Die Ampel möchte, dass das Bundeskriminalamt anhand eines Fotos alle weiteren Bilder einer Person im Internet finden kann. Dazu werden Bilder von Menschen im Netz biometrisch vermessen und gespeichert. (Symbolbild) – Public Domain generiert mit Midjourney
Welche Rolle hat die biometrische Suche bei der Festnahme von Daniela Klette gespielt?
Anfang des Jahres hatten Journalist:innen die mutmaßliche RAF-Terroristin Daniela Klette mit Hilfe der Gesichtersuchmaschine PimEyes auf Facebook entdeckt. Jahrzehntelang hatten Ermittlungsbehörden zuvor nach Klette gesucht. Die Journalist:innen fanden sie binnen Minuten mit einem alten Fahndungsfotos auf den Bildern eines Berliner Capoeira-Vereins.
Kurz darauf nahm die Polizei Klette in ihrer Kreuzberger Wohnung fest. Welche Rolle die Hinweise über die Gesichtersuche dabei spielten, sagte sie nicht. Trotzdem wurde daraufhin diskutiert, warum Strafverfolgungsbehörden diese Möglichkeiten nicht ebenfalls nutzen können. Auch jetzt wird genau dieser Fall in den Beratungen der Ampel angeführt, um zu belegen, dass die Polizei diese Technik brauche.
Dabei wird in der Diskussion unterschlagen, dass man für eine solche biometrische Internetfahndung alle im Netz verfügbaren Bilder und Videos biometrisch katalogisieren muss, um eine Referenzdatenbank zu erstellen. In diese gelangen Millionen unbescholtene Menschen, die ihrer biometrischen Vermessung und Verarbeitung nie zugestimmt haben.
Was soll das Bundeskriminalamt mit der biometrischen Suche tun dürfen?
Mit der biometrischen Internetfahndung sollen das Bundeskriminalamt und die Bundespolizei laut dem Sicherheitspaket nach mutmaßlichen Straftäter:innen, aber auch etwa nach Opfern suchen dürfen. Die Fahndung soll für „besonders schwere Straftaten“ erlaubt sein, die laut Strafprozessordnung etwa auch das staatliche Hacken eines Smartphones rechtfertigen. Dazu zählen Mord, Geldwäsche, Bandendiebstahl und Vergewaltigung, aber auch das „Einschleusen von Ausländern“ sowie Drogenhandel oder die Unterstützung bei Betrug im Asylantrag. Schon der Verdacht, dass eine solche Tat begangen wird, reicht aus.

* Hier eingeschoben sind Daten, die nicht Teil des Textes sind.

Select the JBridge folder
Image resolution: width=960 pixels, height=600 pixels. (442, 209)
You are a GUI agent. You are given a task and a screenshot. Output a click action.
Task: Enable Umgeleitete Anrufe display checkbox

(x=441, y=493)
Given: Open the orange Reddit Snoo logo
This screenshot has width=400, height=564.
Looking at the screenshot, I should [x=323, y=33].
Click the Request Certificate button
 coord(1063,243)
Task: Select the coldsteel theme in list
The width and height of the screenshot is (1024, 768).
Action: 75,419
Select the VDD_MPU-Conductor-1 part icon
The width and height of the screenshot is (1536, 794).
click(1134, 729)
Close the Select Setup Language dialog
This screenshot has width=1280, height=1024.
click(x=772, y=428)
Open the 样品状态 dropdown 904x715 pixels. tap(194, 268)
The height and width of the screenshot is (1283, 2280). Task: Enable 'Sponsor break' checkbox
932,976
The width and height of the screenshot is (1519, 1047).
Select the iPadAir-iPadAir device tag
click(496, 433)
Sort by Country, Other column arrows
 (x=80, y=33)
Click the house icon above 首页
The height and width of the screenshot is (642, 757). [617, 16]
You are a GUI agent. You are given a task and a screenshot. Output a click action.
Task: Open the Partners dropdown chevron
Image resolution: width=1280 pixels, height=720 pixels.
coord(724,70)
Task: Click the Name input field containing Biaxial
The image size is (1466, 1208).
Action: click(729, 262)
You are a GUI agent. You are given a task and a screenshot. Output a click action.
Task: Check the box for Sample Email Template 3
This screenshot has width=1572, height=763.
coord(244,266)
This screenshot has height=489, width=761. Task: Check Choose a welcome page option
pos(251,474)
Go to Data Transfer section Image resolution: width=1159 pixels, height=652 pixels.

Eine Fahndung sollen die Präsident:innen von Ermittlungsbehörden oder deren Vertretung anordnen dürfen. Zuvor bedarf es einer richterlichen Genehmigung. Bei „Gefahr im Verzug“ sind hier allerdings Ausnahmen für die Dauer von bis zu drei Tagen möglich. Dann kann die oberste BKA-Führungsebene auch ohne Richter:in eine biometrische Fahndung anordnen. Fahnden darf das BKA mit der Methode nach mutmaßlichen Straftäter:innen und Opfern von Straftaten, aber nicht mehr nach Zeug:innen, wie es die Ampel zuvor noch geplant hatte.